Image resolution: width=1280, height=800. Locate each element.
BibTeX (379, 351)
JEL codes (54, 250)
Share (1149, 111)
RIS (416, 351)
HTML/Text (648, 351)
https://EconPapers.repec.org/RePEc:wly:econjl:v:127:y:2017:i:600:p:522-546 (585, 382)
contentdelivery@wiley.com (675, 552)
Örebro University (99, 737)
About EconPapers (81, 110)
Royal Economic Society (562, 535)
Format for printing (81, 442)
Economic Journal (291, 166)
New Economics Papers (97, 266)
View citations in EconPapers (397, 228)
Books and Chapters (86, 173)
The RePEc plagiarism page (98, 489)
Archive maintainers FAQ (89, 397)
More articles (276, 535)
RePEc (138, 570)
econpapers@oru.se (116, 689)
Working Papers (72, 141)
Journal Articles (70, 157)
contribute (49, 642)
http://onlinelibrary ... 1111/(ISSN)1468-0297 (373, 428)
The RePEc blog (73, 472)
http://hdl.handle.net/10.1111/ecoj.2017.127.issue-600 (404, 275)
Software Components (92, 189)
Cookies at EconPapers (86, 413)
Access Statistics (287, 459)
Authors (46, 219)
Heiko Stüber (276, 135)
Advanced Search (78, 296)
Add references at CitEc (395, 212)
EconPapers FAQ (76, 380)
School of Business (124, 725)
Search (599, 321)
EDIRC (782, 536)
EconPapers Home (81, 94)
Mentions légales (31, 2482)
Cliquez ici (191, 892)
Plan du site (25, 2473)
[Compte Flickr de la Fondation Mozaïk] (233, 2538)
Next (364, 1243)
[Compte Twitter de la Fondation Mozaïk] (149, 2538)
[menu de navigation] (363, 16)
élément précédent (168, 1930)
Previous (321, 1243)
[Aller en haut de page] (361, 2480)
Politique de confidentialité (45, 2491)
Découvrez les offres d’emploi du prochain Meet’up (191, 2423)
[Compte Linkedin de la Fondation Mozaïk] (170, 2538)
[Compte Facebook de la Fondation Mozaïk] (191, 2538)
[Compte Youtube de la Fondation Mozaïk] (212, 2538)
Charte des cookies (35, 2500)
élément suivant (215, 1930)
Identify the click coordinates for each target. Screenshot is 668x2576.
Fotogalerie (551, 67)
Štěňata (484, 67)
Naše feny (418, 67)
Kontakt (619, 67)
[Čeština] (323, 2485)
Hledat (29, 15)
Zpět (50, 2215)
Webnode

* **AIM OF THE TASK**
Could you repeat every record above exactly as it stands?

* **TASK ANSWER**
Image resolution: width=1280, height=800. Locate each element.
BibTeX (379, 351)
JEL codes (54, 250)
Share (1149, 111)
RIS (416, 351)
HTML/Text (648, 351)
https://EconPapers.repec.org/RePEc:wly:econjl:v:127:y:2017:i:600:p:522-546 (585, 382)
contentdelivery@wiley.com (675, 552)
Örebro University (99, 737)
About EconPapers (81, 110)
Royal Economic Society (562, 535)
Format for printing (81, 442)
Economic Journal (291, 166)
New Economics Papers (97, 266)
View citations in EconPapers (397, 228)
Books and Chapters (86, 173)
The RePEc plagiarism page (98, 489)
Archive maintainers FAQ (89, 397)
More articles (276, 535)
RePEc (138, 570)
econpapers@oru.se (116, 689)
Working Papers (72, 141)
Journal Articles (70, 157)
contribute (49, 642)
http://onlinelibrary ... 1111/(ISSN)1468-0297 (373, 428)
The RePEc blog (73, 472)
http://hdl.handle.net/10.1111/ecoj.2017.127.issue-600 (404, 275)
Software Components (92, 189)
Cookies at EconPapers (86, 413)
Access Statistics (287, 459)
Authors (46, 219)
Heiko Stüber (276, 135)
Advanced Search (78, 296)
Add references at CitEc (395, 212)
EconPapers FAQ (76, 380)
School of Business (124, 725)
Search (599, 321)
EDIRC (782, 536)
EconPapers Home (81, 94)
Mentions légales (31, 2482)
Cliquez ici (191, 892)
Plan du site (25, 2473)
[Compte Flickr de la Fondation Mozaïk] (233, 2538)
Next (364, 1243)
[Compte Twitter de la Fondation Mozaïk] (149, 2538)
[menu de navigation] (363, 16)
élément précédent (168, 1930)
Previous (321, 1243)
[Aller en haut de page] (361, 2480)
Politique de confidentialité (45, 2491)
Découvrez les offres d’emploi du prochain Meet’up (191, 2423)
[Compte Linkedin de la Fondation Mozaïk] (170, 2538)
[Compte Facebook de la Fondation Mozaïk] (191, 2538)
[Compte Youtube de la Fondation Mozaïk] (212, 2538)
Charte des cookies (35, 2500)
élément suivant (215, 1930)
Identify the click coordinates for each target. Screenshot is 668x2576.
Fotogalerie (551, 67)
Štěňata (484, 67)
Naše feny (418, 67)
Kontakt (619, 67)
[Čeština] (323, 2485)
Hledat (29, 15)
Zpět (50, 2215)
Webnode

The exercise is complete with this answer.